Exercise objective: Starting with the line containing "The width and height of the screenshot is (1242, 2021)." and continuing through the end of the listing below, write those lines as a JSON list of strings, one string per line, skipping blank lines and leaving out the pictures.

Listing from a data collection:
=-=-=-=-=
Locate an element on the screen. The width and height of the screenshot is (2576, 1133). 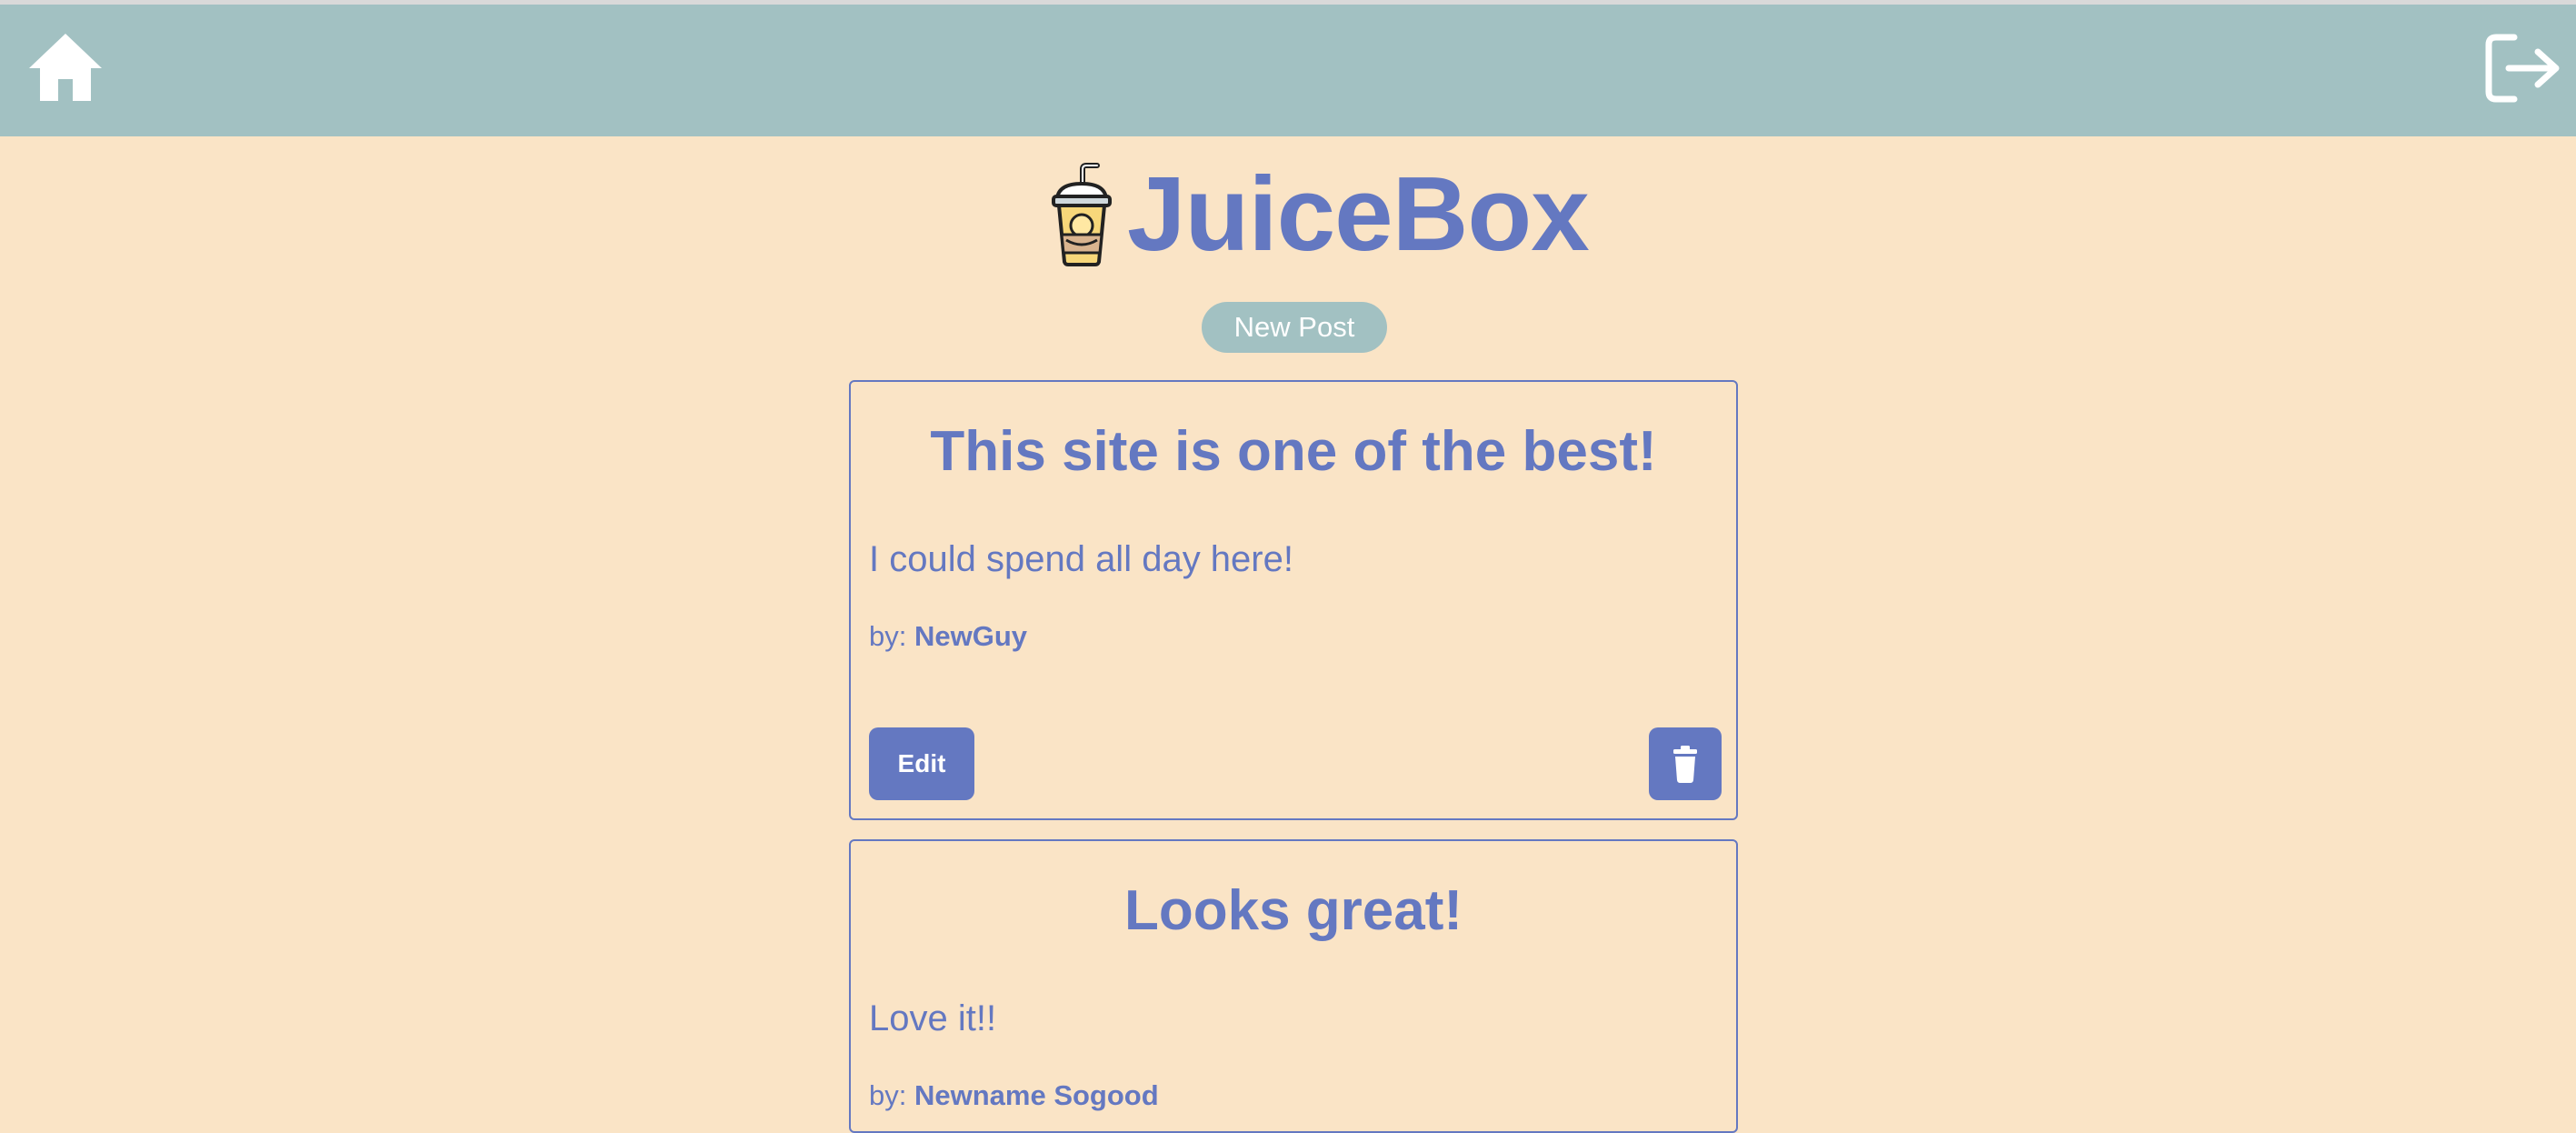
trash-icon is located at coordinates (1685, 764).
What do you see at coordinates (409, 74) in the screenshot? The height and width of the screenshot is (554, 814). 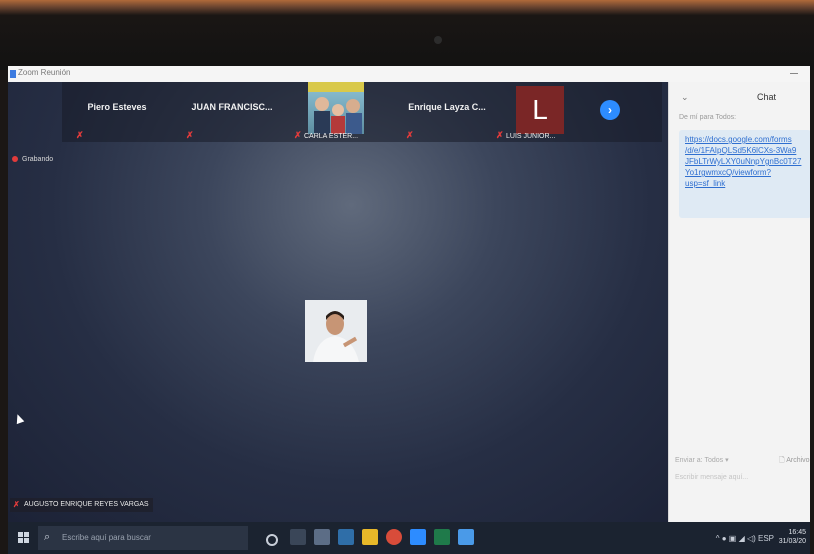 I see `window-titlebar: Zoom Reunión` at bounding box center [409, 74].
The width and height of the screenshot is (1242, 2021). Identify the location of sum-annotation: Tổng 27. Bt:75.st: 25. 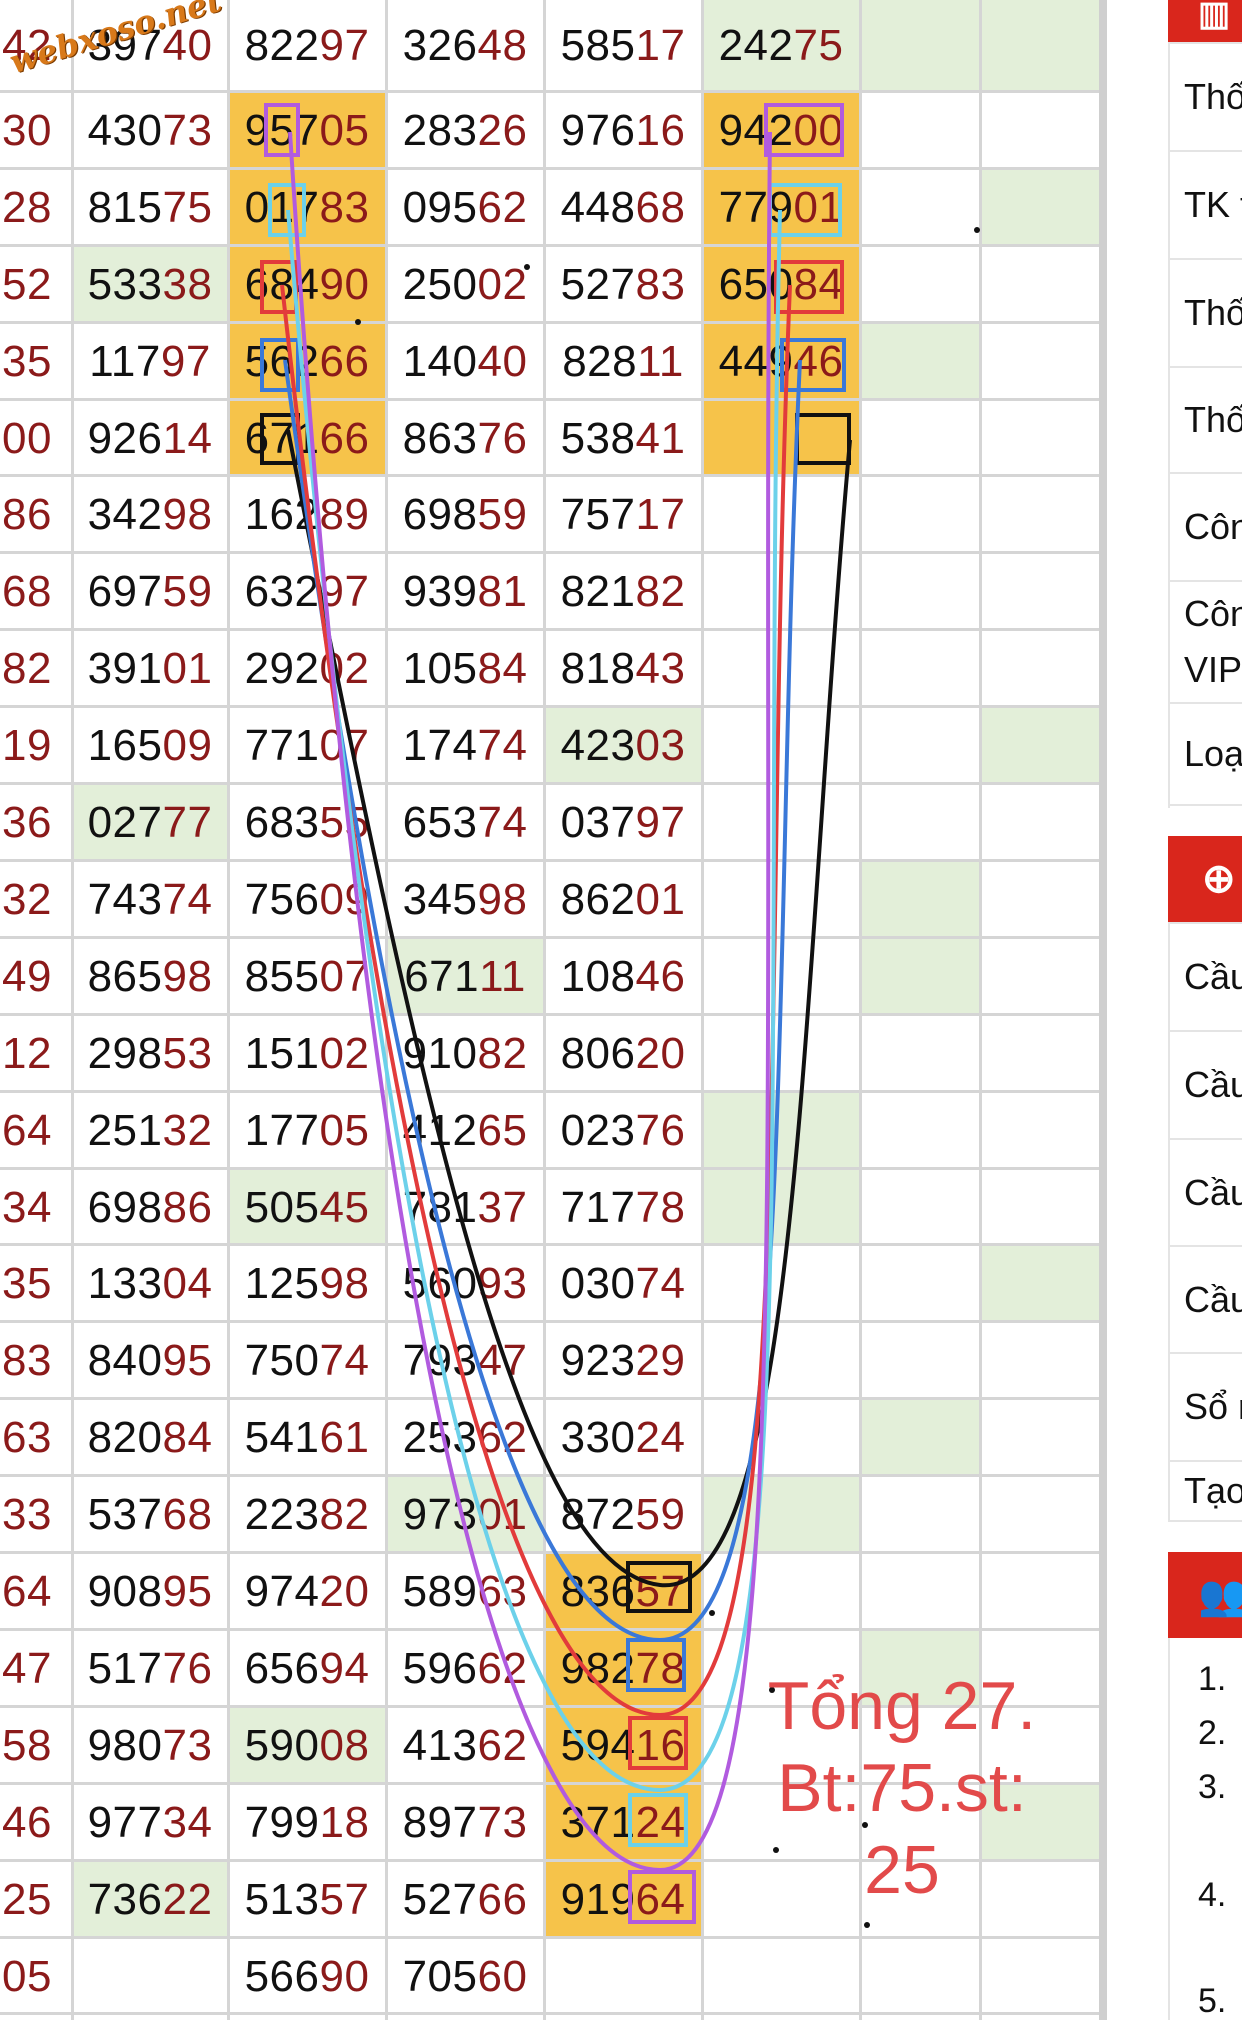
(902, 1788).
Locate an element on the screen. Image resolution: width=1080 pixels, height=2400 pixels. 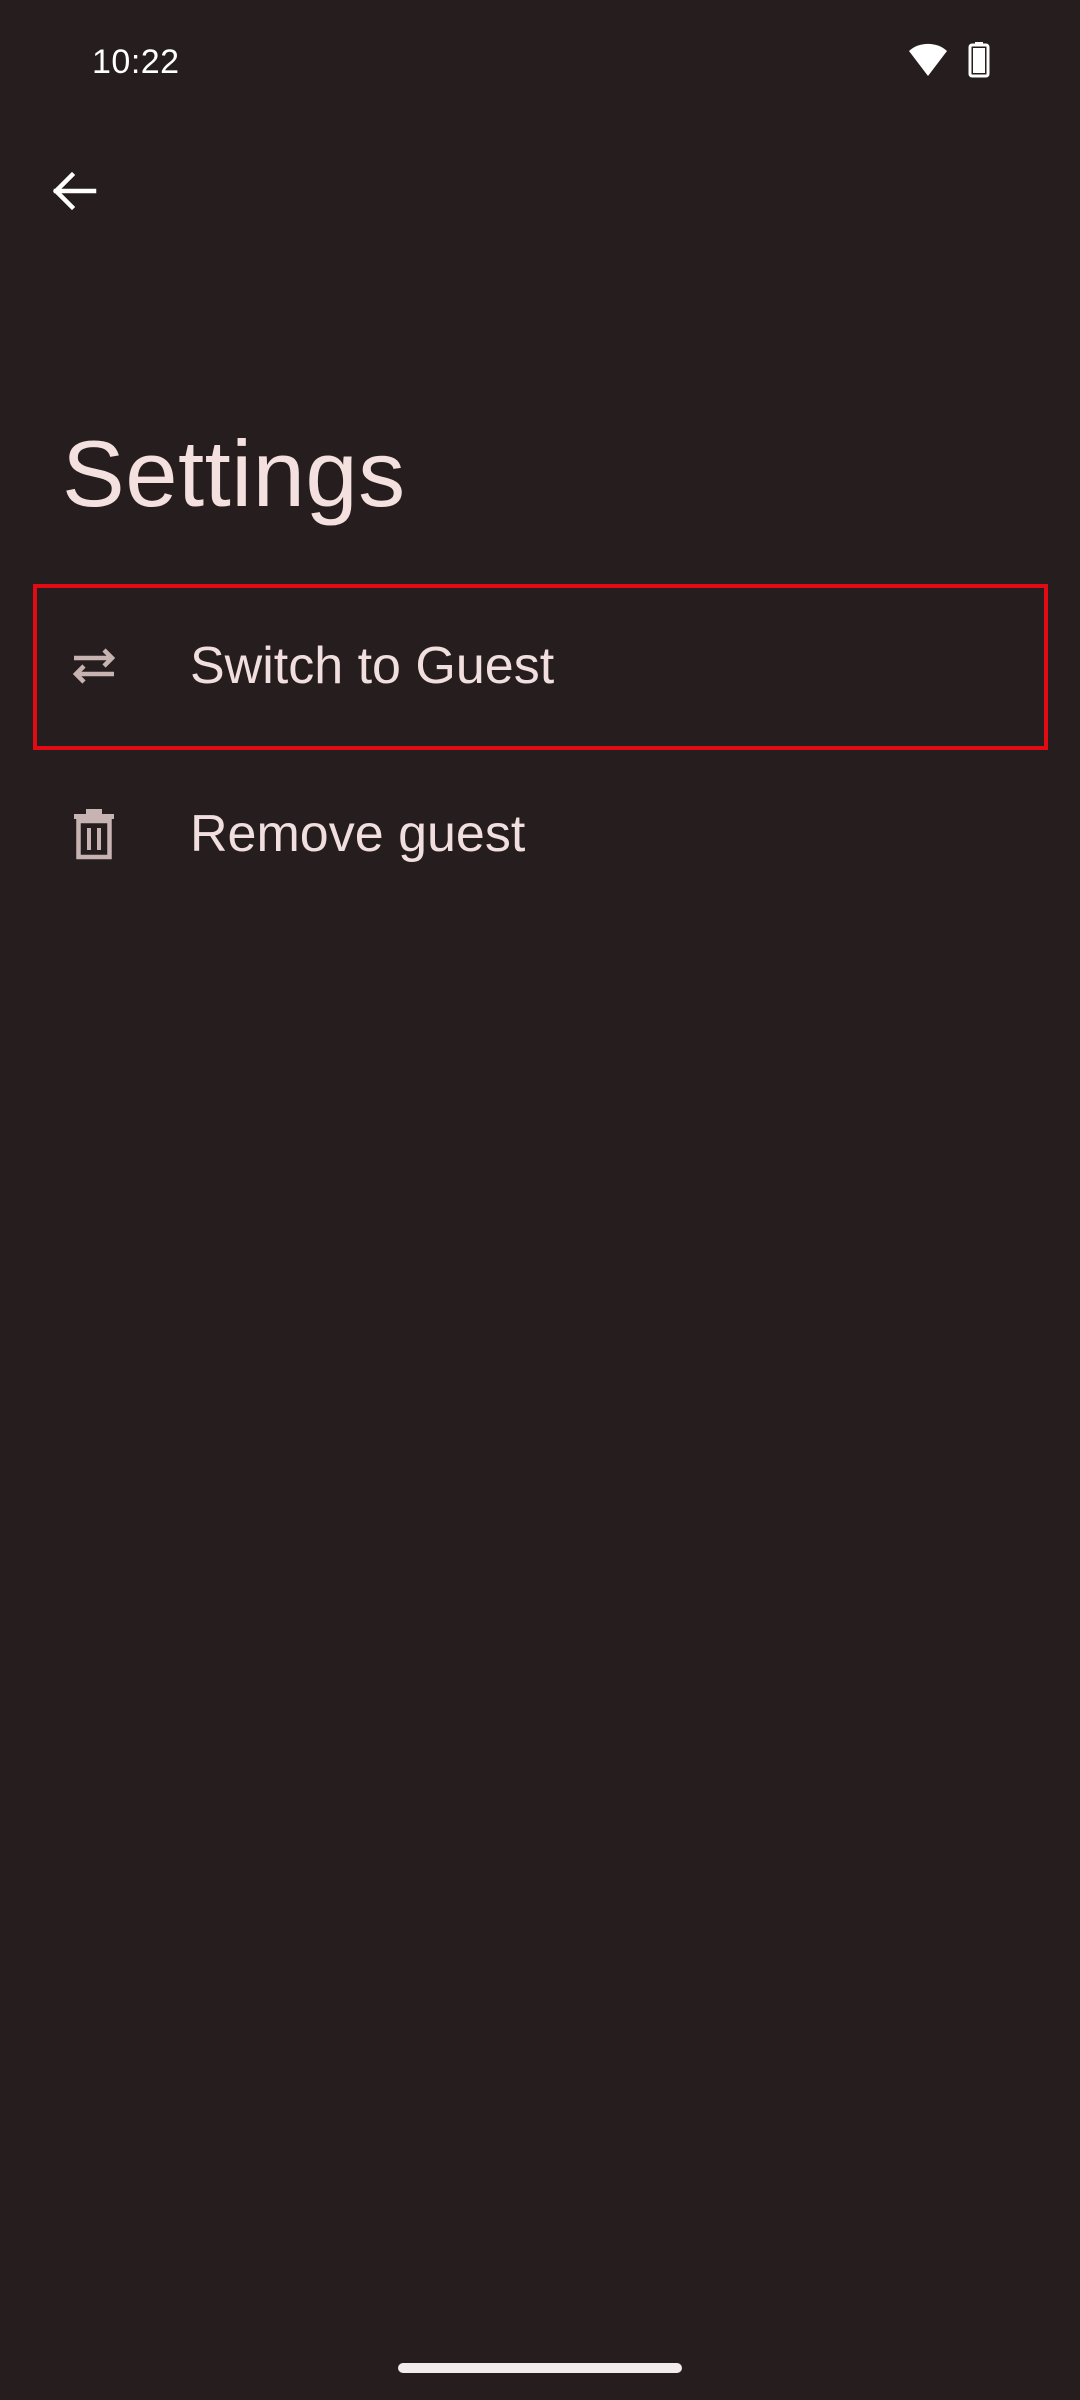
=-=-=-=-=
Solution for this exercise:
[
  "The width and height of the screenshot is (1242, 2021). Identify the location of sum-annotation: Tổng 27. Bt:75.st: 25. ",
  "(902, 1788).",
  "Locate an element on the screen. Image resolution: width=1080 pixels, height=2400 pixels. "
]